[Data entries]
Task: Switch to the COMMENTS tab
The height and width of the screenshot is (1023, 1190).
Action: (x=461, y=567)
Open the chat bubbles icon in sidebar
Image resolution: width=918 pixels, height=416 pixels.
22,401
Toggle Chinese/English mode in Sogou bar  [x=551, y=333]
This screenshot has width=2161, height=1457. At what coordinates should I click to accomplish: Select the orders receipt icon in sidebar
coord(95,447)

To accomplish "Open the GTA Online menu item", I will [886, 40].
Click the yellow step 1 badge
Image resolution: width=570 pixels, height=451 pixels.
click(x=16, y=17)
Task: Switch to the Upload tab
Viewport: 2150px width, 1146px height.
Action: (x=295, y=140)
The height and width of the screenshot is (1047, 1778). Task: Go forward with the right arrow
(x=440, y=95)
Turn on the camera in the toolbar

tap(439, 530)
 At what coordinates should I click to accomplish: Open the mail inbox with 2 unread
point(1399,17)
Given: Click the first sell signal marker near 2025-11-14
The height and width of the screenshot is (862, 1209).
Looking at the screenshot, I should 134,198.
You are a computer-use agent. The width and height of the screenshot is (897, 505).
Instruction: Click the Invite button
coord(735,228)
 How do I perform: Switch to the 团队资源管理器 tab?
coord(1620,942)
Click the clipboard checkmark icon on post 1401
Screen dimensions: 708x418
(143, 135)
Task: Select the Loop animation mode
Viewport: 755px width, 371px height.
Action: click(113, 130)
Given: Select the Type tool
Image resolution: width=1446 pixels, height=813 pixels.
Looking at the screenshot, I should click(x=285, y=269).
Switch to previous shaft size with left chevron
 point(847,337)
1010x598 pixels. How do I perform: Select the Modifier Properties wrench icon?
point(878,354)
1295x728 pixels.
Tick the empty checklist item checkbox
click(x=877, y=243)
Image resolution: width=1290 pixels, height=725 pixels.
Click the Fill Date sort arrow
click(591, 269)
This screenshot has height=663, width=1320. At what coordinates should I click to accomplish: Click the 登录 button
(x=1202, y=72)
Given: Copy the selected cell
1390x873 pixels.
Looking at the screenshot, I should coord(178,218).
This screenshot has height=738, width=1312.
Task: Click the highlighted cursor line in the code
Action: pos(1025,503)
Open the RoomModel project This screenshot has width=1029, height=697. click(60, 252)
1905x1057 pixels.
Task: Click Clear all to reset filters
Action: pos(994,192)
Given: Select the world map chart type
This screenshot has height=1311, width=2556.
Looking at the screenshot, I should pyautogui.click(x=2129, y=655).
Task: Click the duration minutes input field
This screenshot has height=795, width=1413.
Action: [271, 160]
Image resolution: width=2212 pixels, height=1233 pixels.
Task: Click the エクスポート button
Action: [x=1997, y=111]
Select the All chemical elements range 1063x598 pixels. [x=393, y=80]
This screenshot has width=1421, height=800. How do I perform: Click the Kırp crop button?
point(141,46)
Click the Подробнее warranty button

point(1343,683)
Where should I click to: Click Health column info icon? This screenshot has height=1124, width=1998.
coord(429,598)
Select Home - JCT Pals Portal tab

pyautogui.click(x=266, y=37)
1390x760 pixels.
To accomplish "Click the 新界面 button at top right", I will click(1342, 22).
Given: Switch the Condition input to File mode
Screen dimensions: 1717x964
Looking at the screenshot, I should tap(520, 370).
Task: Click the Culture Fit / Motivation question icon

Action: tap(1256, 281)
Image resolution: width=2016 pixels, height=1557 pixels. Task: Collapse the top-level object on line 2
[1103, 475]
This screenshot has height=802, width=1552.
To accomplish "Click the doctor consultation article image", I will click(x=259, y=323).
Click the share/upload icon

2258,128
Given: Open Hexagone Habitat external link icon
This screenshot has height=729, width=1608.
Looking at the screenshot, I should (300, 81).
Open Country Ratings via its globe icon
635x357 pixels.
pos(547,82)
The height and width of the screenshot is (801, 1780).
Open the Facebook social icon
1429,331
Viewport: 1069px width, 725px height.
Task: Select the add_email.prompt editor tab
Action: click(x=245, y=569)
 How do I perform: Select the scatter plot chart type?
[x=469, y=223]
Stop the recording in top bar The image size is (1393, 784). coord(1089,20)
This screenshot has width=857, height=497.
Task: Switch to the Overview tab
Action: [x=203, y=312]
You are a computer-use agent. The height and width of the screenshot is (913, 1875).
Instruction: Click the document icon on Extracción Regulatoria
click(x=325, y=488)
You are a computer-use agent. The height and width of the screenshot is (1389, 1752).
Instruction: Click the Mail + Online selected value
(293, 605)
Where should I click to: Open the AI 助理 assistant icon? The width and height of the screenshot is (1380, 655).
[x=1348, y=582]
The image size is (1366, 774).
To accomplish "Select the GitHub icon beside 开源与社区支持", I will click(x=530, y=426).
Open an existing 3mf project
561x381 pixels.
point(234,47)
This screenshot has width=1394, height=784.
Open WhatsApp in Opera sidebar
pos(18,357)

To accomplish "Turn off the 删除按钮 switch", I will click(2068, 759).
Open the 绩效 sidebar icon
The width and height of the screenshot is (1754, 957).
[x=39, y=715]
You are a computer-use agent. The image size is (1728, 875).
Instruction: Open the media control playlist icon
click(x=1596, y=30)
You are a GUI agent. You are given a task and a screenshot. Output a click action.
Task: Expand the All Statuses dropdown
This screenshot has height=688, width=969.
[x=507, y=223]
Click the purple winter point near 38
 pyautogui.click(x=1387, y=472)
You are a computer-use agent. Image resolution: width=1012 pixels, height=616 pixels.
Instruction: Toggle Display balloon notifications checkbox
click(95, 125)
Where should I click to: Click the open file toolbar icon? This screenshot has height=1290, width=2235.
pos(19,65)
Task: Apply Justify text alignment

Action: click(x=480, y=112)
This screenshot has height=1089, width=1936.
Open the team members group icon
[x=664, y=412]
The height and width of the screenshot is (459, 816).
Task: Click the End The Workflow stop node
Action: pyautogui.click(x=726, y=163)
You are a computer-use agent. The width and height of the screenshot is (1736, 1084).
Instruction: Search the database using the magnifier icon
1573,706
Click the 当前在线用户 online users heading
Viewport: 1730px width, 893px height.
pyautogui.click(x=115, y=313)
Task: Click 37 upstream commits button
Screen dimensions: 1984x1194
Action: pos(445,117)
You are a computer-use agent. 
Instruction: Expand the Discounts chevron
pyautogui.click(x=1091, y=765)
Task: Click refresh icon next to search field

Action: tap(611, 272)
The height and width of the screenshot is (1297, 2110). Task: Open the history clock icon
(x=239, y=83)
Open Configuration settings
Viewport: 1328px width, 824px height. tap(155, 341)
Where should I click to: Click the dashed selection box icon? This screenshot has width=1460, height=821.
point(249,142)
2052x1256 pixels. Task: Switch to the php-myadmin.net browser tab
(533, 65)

Task goal: All lines carrying the word "input" must be copied from the data above.

Task response:
Task: Click the duration minutes input field
Given: Switch the Condition input to File mode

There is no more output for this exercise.